I agree with Elswyth. Don't do her share for a few and see how much of the mess she ignores. (I know is hard for people with some mild OCD about cleanlinless but suck it up for a bit. LOL!)

Posted

@stace79 - While I appreciate your suggestion, I don't think I can do the whole "chore wheel" thing. My stepdad used to have one of these on the fridge for us kids...but that was when we were 6. And, quite honestly, I don't think she'd take any more note to it than she does a laundry hamper full of clothes.

 

Haha... I actually feel like you do about a "chore list" or calendar. My ex suggested that, and it irked me. He claimed he just "wouldn't remember" to empty the trash or something as often as I do. My opinion is, you're an adult -- if the trash reached the lid and you can no longer close it, take it out and put in another bag.

 

But alas, not all of us grew up with parents who taught us how to take care of ourselves and our homes. :)

 

Unfortunately, this may be a sign she's not the right person.

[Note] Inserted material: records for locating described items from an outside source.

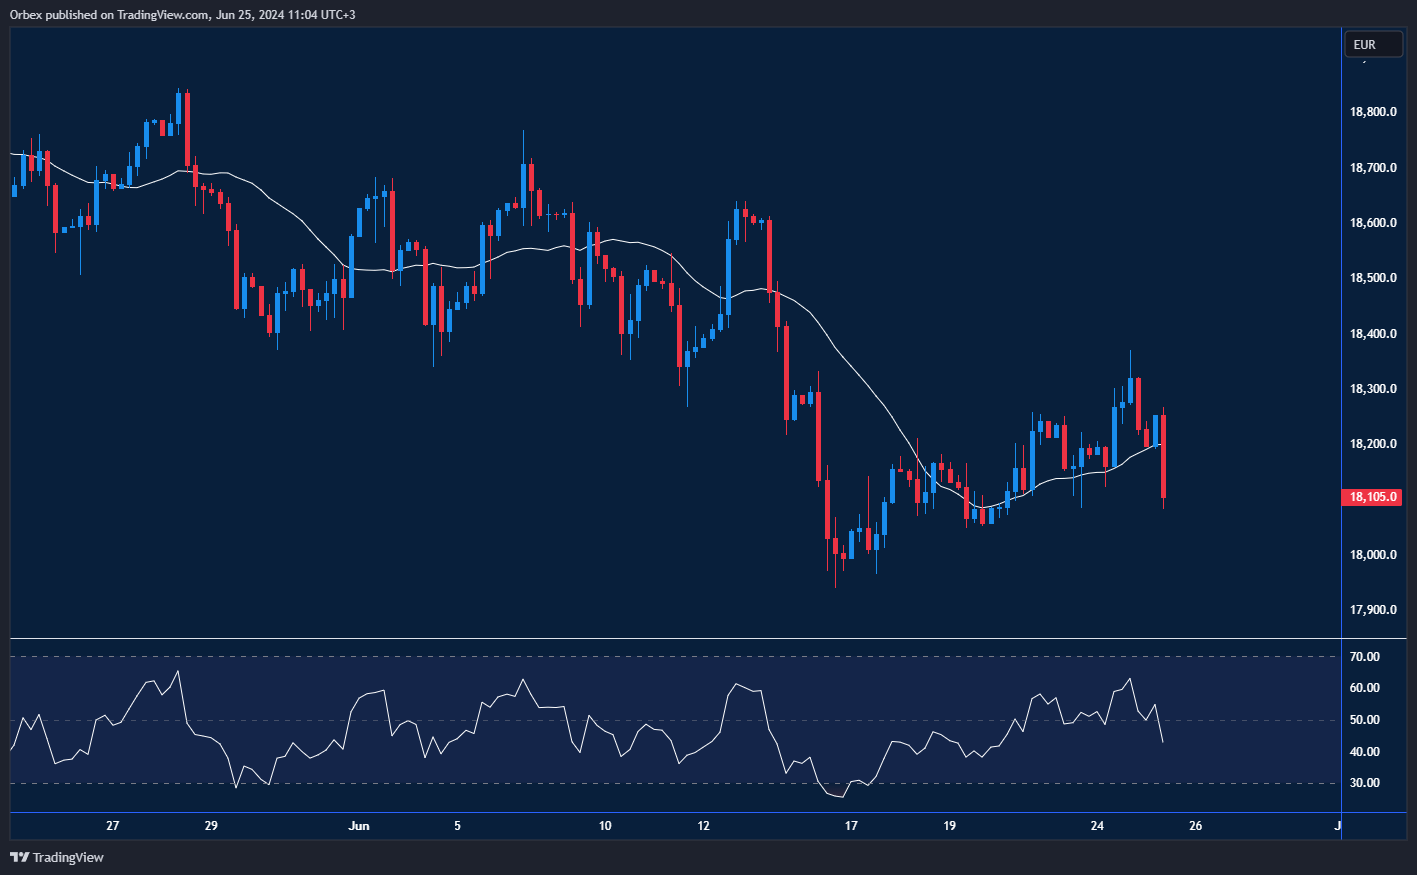Select the 24 date on the time axis
The height and width of the screenshot is (875, 1417).
pyautogui.click(x=1097, y=826)
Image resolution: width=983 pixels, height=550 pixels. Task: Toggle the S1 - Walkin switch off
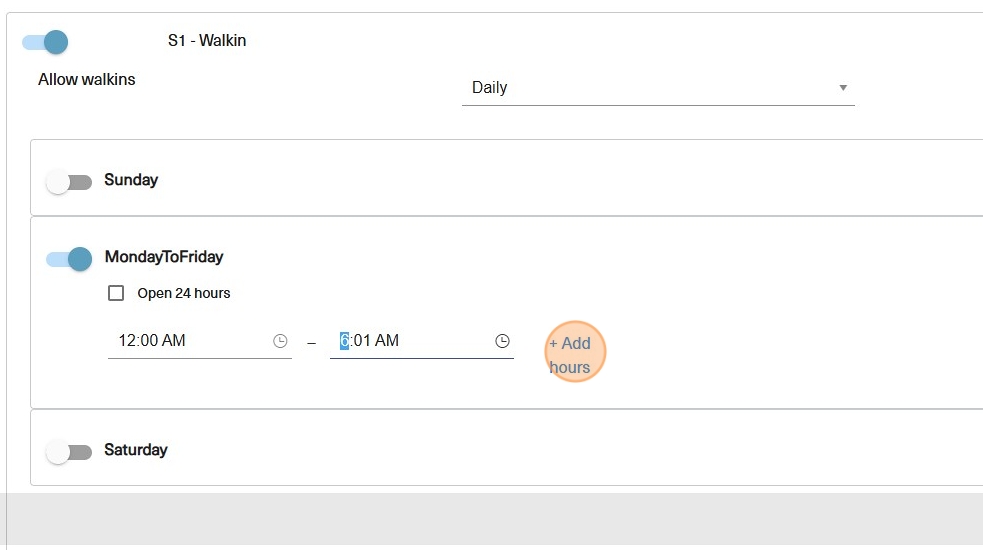[x=45, y=42]
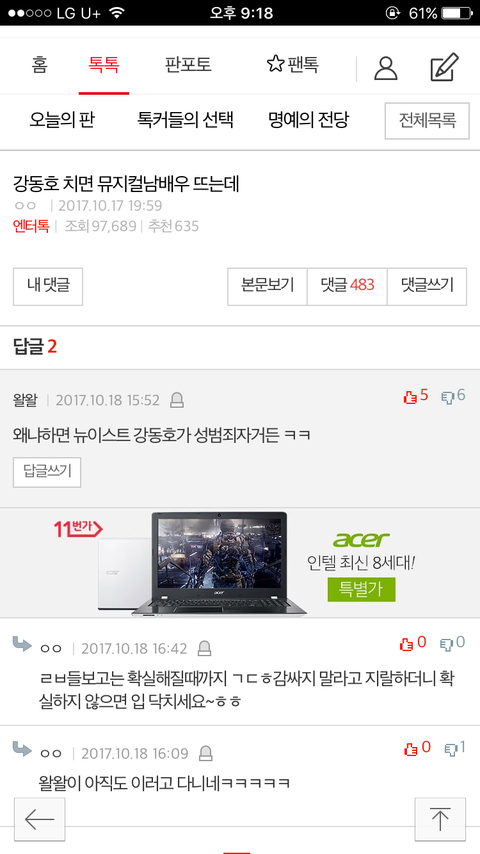
Task: Dislike the 왈왈 comment with thumbs down
Action: 453,396
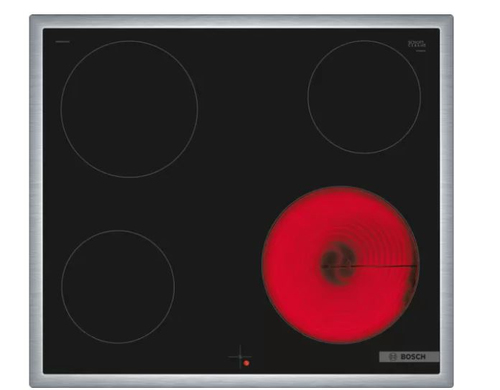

Depends if you can "tolerate" her messier ways. I couldn't and ended it with my slobby ex.

Posted

Was her place a mess before you moved in together? Some posters are assuming she's a natural slob, is that true?

 

I have a feeling that she might assume you are naturally a neat freak, so she doesn't realize she needs to pitch in. Lots of guys make this same wrong headed assumption, which is why everyone should discuss chores as soon as they think about moving in.

 

I would start by making a list of everything that you do around the house. Just so you have a clear idea of exactly what you are doing.

 

Then approach her to talk about the division of housework and how you feel you are doing more than your fair share. Give her a chance to bring up what she does. I doubt she does loads, but sometimes people are doing things you don't even notice and this makes sure she feels it is a conversation rather than an attack.

 

Then start coming up with a way you can share work and both be happy.

  • Author
Posted

@that girl - The few times I did stay over at her apt, I did notice things that seemed slobbish. When I asked her about them, she'd just say, "Oh yeah, I didn't get around to taking care of that. I'm never here, you know." Which, if I'd of been smarter, I'd of listened to the voice in my head screaming RED FLAG.

 

I don't know how she could assume I'm a neat freak...I don't think seeing a full hamper of clothes, the bathroom sink growing a beard, a kitchen sink full of dirty dishes, the trash so full the lid won't close, or an inch of dust on the entertainment center and thinking to one's self, "I should clean/empty that" (without going "is it my turn?") is too much of a stretch for an adult.

 

Like I said, the same kinds of things she complained about her ex not helping with are the things I'm complaining about her not doing now. I'd think after enduring that, she'd appreciate the fact that she has someone who isn't sitting on their ass playing PS3 all day and intuitively pitches in. By her not doing that, it's just supporting my thought that she outright lied to me, and she was no better than her ex about keeping things up.

Posted

Have you even considered any of our suggestions instead of just letting it bug you?

Posted
she used to bitch about her ex being an absolute lazy pig

 

Yep, classic projection.

 

So, you've got seven months left on the lease? If you can afford the lease yourself, enforce some firm boundaries. Expect that this will anger her (see above for how she will share this with others). Maybe you'll get lucky and she'll leave. Maybe she'll 'change'. In any event, resolve to not live with a woman until you know her a whole bunch better. Be mindful of my first observation. Projection is a biggie. Very unhealthy.

 

Good luck :)

Posted

She's acting like a princess, and you're treating her like one. At this point, it would be passive-aggressive to just stop doing more than your share of the chores without discussing it, though, so you need to talk about it. Accept nothing less than a 50/50 split of chores.

Posted

I wouldn't jump to "she lied to me!" You said yourself she was messy before you moved in together. It is possible she is kitchen sink full of dishes dirty and her ex was actual garbage strewn around type of messy.

 

But you need to talk to her. Until you do that, you don't know if this is fixable.